Law.com has another story about law firm recruiting and how firms are stretching themselves thin to fill out their ranks. The main consequence of this is that more schools are being targeted for on-campus recruiting, which is interesting. Firms apparently prefer to expand the number of schools they visit (which, I assume, means moving further down the U.S. News rankings) rather than relax their academic requirements within the schools they already target.*
The article also quotes the shocking 78% senior associate attrition rate, and discusses how law firms are clamoring to find the law students who are clearly interested in staying with the firm forever.
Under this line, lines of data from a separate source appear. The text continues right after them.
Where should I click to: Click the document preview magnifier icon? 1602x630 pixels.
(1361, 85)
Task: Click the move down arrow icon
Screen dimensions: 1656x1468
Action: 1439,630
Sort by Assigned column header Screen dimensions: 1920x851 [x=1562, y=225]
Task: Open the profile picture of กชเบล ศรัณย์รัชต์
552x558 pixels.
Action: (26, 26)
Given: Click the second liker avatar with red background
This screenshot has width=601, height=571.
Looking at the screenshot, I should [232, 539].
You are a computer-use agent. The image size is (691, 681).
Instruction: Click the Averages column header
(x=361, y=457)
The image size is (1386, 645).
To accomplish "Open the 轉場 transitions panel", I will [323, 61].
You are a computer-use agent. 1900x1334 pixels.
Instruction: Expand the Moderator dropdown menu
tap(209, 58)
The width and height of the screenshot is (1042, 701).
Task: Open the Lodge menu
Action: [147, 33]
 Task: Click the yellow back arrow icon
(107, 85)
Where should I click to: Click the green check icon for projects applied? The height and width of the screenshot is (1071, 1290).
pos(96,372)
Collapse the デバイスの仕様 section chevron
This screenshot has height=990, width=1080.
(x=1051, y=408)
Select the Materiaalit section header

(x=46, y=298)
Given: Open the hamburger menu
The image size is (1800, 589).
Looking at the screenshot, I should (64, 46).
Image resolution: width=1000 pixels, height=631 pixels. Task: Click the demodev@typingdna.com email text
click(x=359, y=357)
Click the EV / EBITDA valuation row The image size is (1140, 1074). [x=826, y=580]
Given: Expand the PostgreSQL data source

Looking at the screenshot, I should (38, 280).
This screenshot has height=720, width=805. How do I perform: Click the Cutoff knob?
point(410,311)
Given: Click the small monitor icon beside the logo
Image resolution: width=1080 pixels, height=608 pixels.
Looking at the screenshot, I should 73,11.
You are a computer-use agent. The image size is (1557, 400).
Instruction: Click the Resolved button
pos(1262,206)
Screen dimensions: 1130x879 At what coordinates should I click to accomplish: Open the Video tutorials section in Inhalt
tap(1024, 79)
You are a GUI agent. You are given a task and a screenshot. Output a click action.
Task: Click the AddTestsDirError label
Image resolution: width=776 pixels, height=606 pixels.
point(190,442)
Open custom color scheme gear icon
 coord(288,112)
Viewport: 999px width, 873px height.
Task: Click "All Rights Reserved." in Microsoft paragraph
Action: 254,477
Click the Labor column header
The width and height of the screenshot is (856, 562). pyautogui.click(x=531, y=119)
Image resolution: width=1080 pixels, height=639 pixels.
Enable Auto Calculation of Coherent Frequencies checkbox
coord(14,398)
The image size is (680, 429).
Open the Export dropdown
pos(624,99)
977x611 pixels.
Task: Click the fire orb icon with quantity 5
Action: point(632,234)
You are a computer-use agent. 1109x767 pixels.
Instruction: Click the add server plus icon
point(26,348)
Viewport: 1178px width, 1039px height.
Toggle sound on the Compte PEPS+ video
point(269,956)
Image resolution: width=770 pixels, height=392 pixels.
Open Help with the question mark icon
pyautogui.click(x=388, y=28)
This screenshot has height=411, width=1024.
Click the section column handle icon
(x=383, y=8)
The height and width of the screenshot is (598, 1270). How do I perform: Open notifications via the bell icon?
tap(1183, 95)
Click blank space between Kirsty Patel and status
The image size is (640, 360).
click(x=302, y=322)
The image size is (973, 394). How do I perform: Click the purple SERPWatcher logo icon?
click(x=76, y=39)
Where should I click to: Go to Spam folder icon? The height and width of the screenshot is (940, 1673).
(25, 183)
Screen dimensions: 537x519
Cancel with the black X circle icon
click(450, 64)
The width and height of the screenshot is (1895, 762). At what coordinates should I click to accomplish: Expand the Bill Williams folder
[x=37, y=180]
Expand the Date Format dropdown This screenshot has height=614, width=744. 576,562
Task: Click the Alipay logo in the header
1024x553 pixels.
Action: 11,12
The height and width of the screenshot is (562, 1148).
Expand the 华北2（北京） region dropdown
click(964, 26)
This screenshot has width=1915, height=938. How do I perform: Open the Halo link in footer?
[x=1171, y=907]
If you're too "passionate" about your outside interests, apparently, that's a red flag for the firms. The lesson is: Don't come across as well-rounded. When asked, "What do you like to do in your spare time?", the correct answer is, "Think about work."
It seems to me that the firms could also solve the problem of reducing the number of short-timers by making the big-firm lifestyle more appealling (as opposed to appalling, hurr!) to a broader swath of law students, but that's just me.
* Which reminds me of a joke my dad likes to tell, which doesn't work for lawyers:
Q: What do you call the person who finishes at the bottom of his class in medical school?
A: "Doctor."
EDIT: Switched to non-self-destructing article link. Registration required indeed!
That joke does so still work for lawyers! I still call myself "esquire." Er, I mean, I bet whoever it was that graduated last in my class still calls himself esquire. Yeah.